Educational activities must be significantly increased to help the average person better understand the technology’s underlying principles and improve the overall image of blockchain-crypto projects.
Absence of Regulation
Blockchain-based platforms, since inception, have erroneously viewed themselves as not being under the purview of traditional regulations. This misconception has led some of them to flout regulations and laws. Consequently, these companies have been involved in a variety of illegal activities, including rug pulls, insider trading, and embezzlement.
Insider trading is a common occurrence in the crypto market due to the apparent lack of regulations. Three individuals, including a former Coinbase product manager, were recently arrested for insider trading. This is just one of many instances of insider trading in the crypto market.
Regulators around the world have begun to take steps to regulate the crypto space. The US Securities and Exchange Commission (SEC) has been actively investigating crypto businesses. In June, the US SEC launched an investigation into the founder of Terra, Do Kwon, and his activities. In the same vein, BlockFi was asked to pay $100 million in penalties by the SEC.
Security Issues
Several blockchain-based platforms have suffered security breaches in recent times, and DeFi protocols, in particular, have been popular targets for hackers. These attackers typically look for flaws in the smart contract code as well as other aspects of the protocol’s architecture.
Among the notable security breaches recorded this year include the hack on Horizon Bridge, resulting in the loss of up to $100 million worth of assets. Another case in point was the purported hacking of the Ronin Network, which resulted in the theft of $600 million.
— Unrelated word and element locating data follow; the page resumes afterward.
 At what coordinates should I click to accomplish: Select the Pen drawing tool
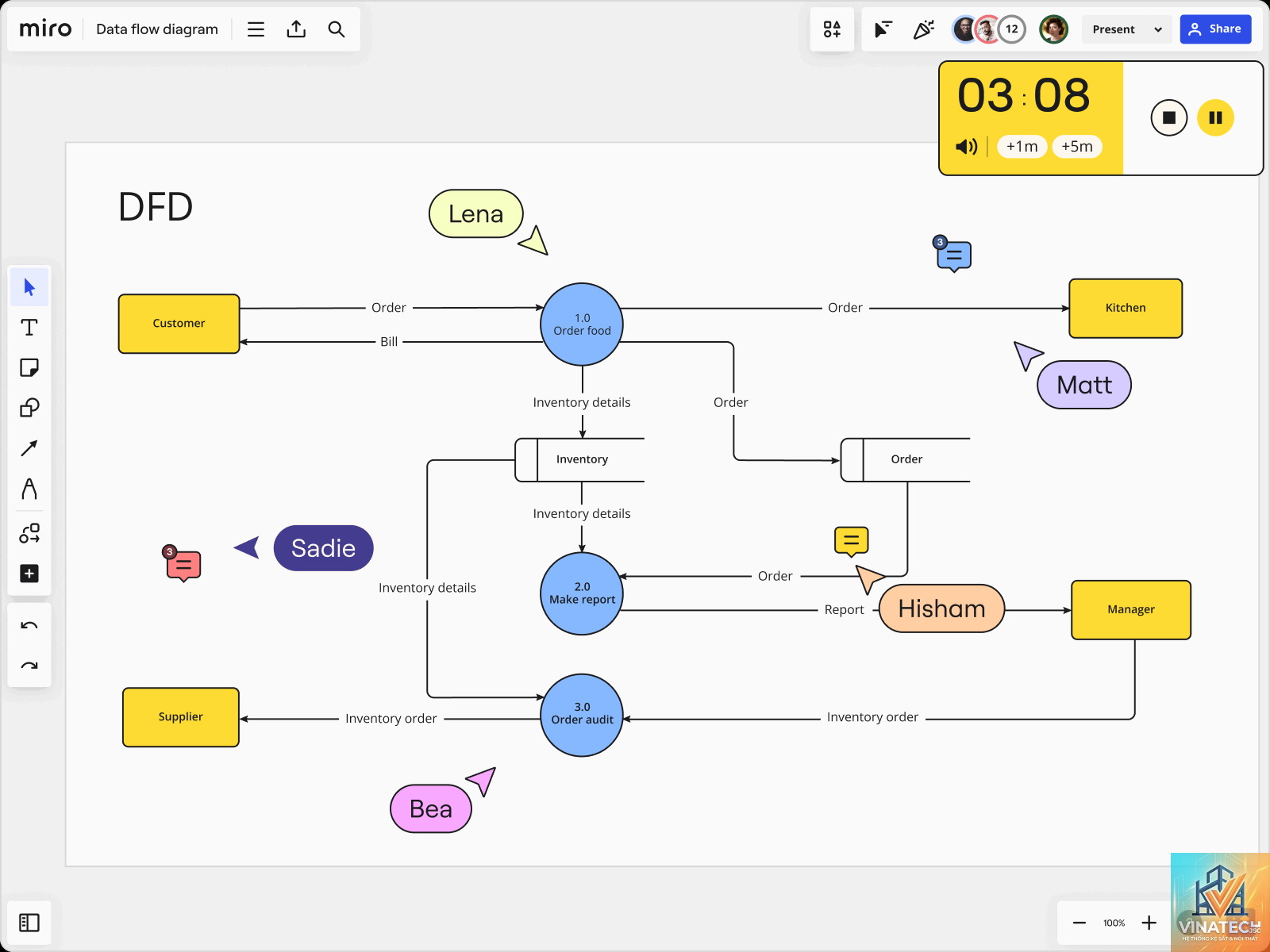click(x=29, y=489)
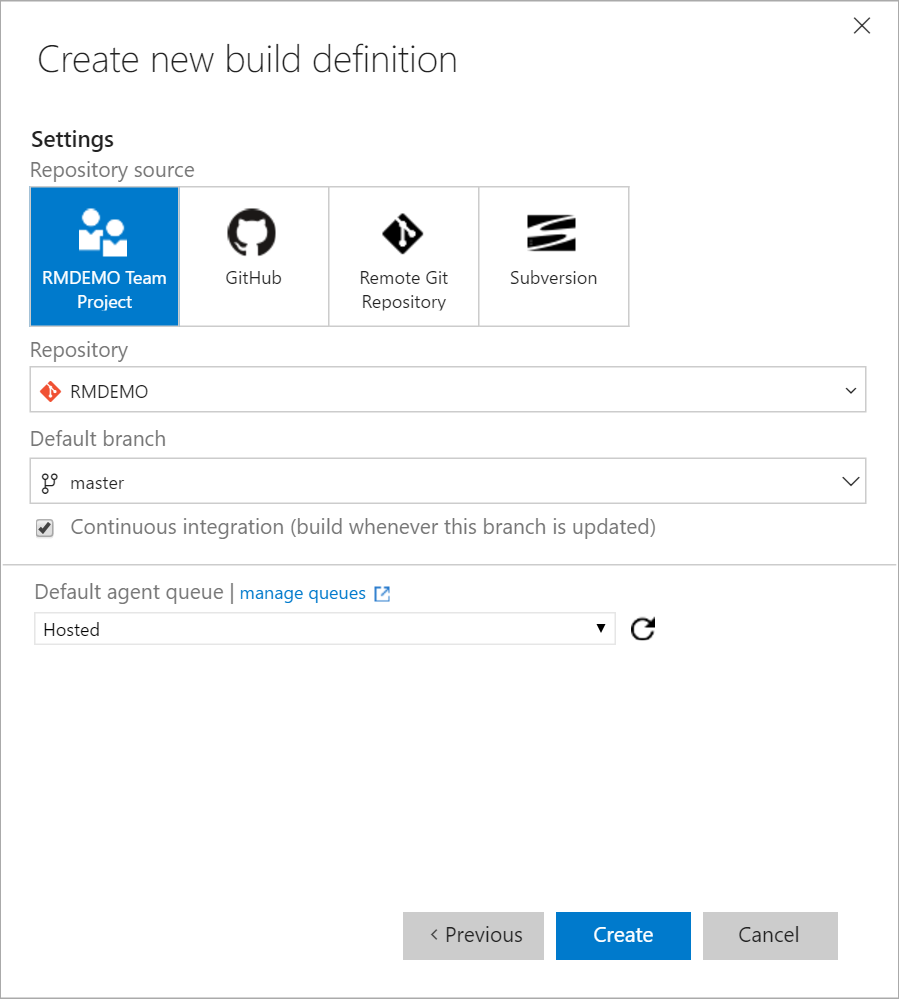The width and height of the screenshot is (899, 999).
Task: Click the external link icon after manage queues
Action: coord(381,593)
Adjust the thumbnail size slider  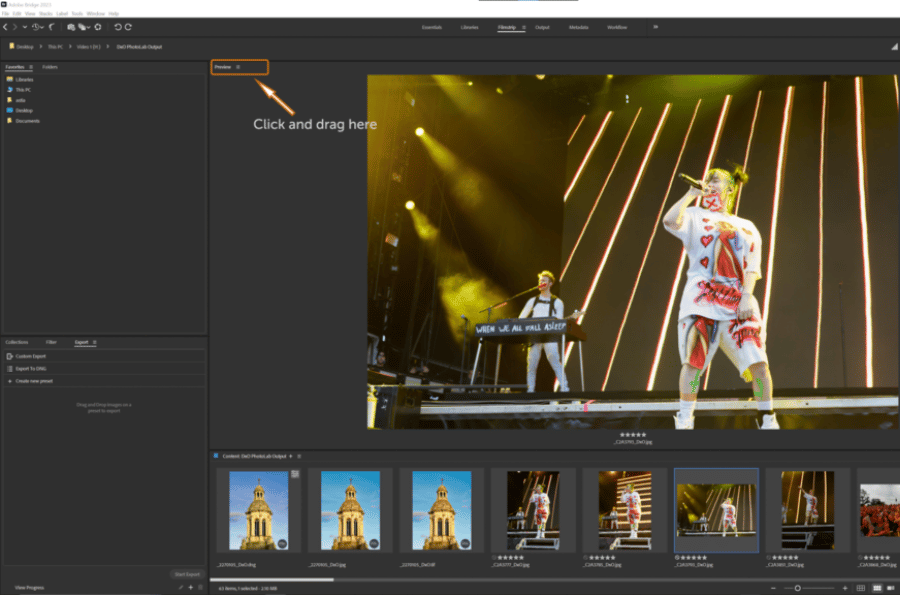click(x=797, y=588)
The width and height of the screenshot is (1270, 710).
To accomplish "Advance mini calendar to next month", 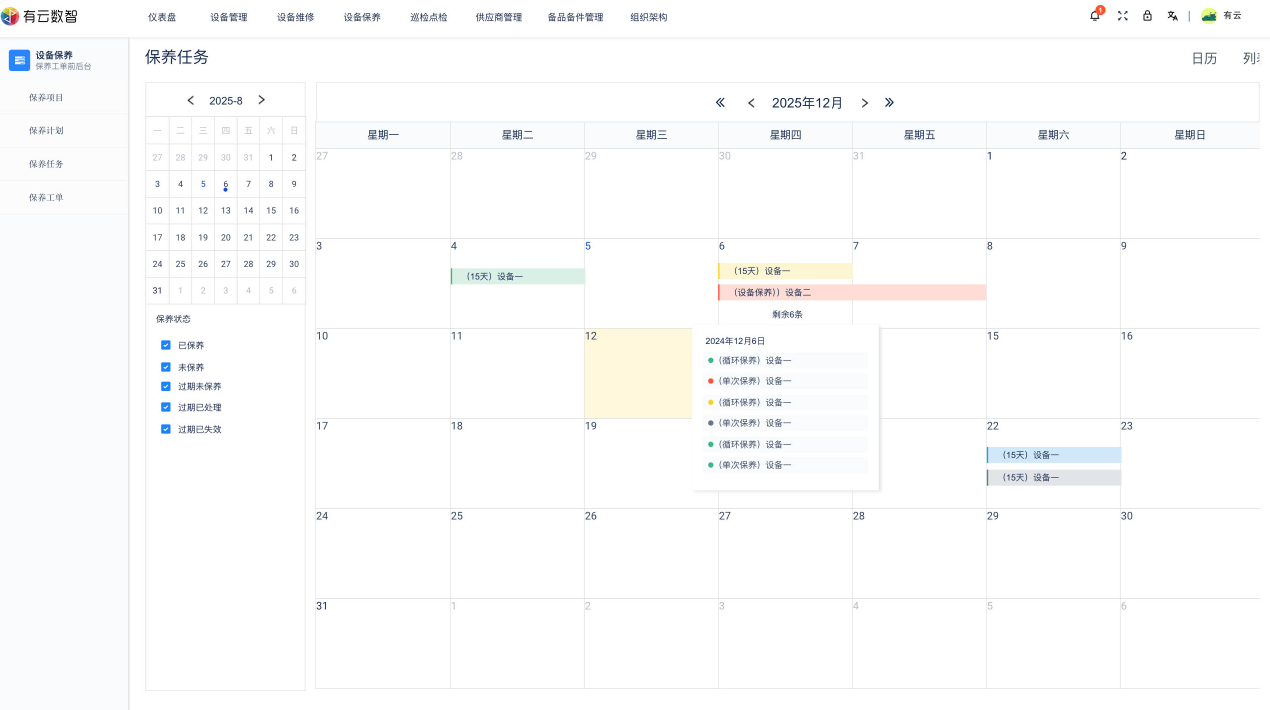I will click(261, 100).
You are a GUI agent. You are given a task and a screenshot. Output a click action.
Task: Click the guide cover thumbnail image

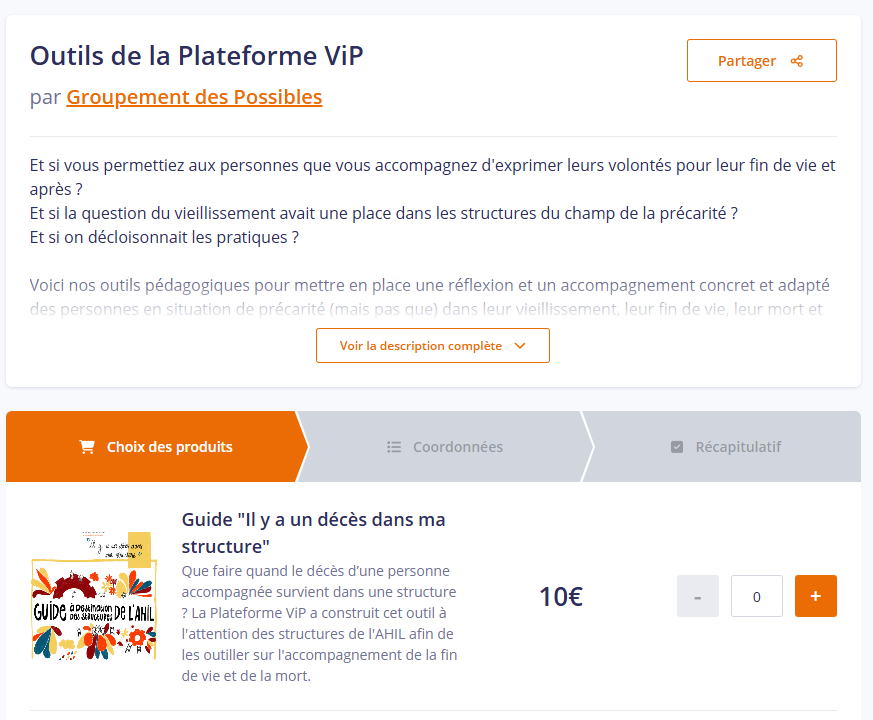[94, 596]
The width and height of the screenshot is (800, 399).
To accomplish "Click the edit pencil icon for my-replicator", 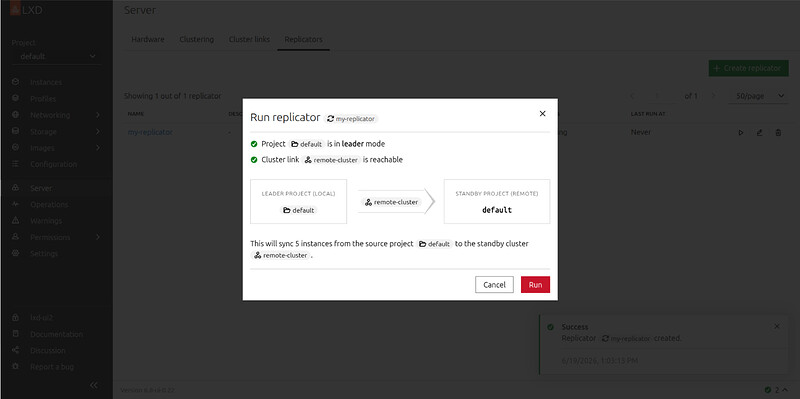I will [759, 133].
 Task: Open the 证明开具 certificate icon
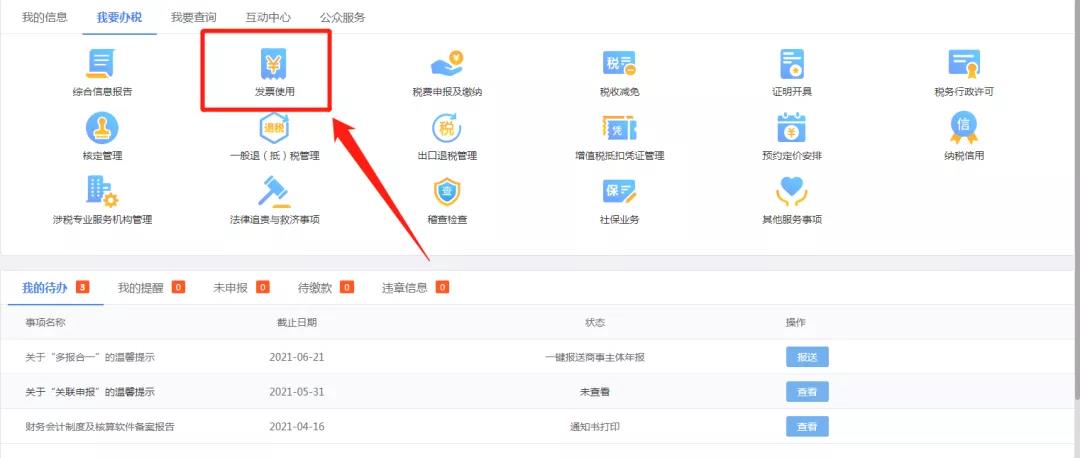792,66
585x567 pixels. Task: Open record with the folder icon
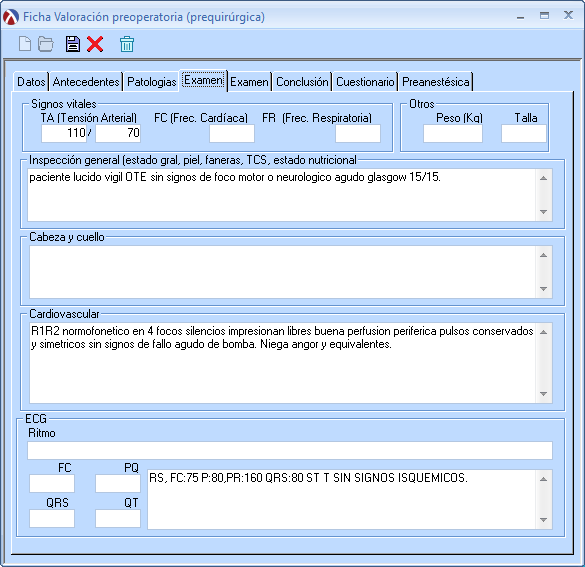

They may decide to attack the platform’s users directly through phishing attempts and other similar activities. Some OpenSea users were victims of this. Some Twitter users reported receiving emails from fraudulent addresses claiming to be associated with OpenSea. These emails were intended to phish the identities and personal information of unsuspecting OpenSea users.
To convince the average individual to use blockchain technology, especially cryptocurrencies, platforms building on the blockchain should strengthen their security infrastructure through a range of strategies, such as conducting regular security audits, staying current on security updates, holding testnet events, and more.
Esoteric Nature
Most people regard blockchain technology as esoteric or difficult to comprehend. Several decentralized apps (dApps), particularly DeFi protocols, have a poor user experience. The average person may find it difficult to carry out activities on these platforms.
The esoteric nature is also evident in the lack of required skills to build, maintain, and design the user interface for dApps, as well as in community management and other critical aspects.
Blockchain platforms must host educational activities to increase public awareness about this technology.
To improve and simplify the process of using these user interfaces, dApp creators should seek the assistance of user experience professionals such as UX researchers, UX designers, and similar experts.
In Conclusion,
- A blockchain is a distributed ledger of immutable records that cannot be altered and are distributed over a network of computers or nodes.
- Blockchains can be public, private, consortium, or hybrid.
- Smart contracts are automated multi-party agreements. They are designed to address the shortcomings of traditional contracts, which can be altered. For starters, it is immutable, which means that once it is added to the blockchain, no one can change the terms of the agreement.
- Some issues must be addressed before widespread adoption of blockchain technology is possible.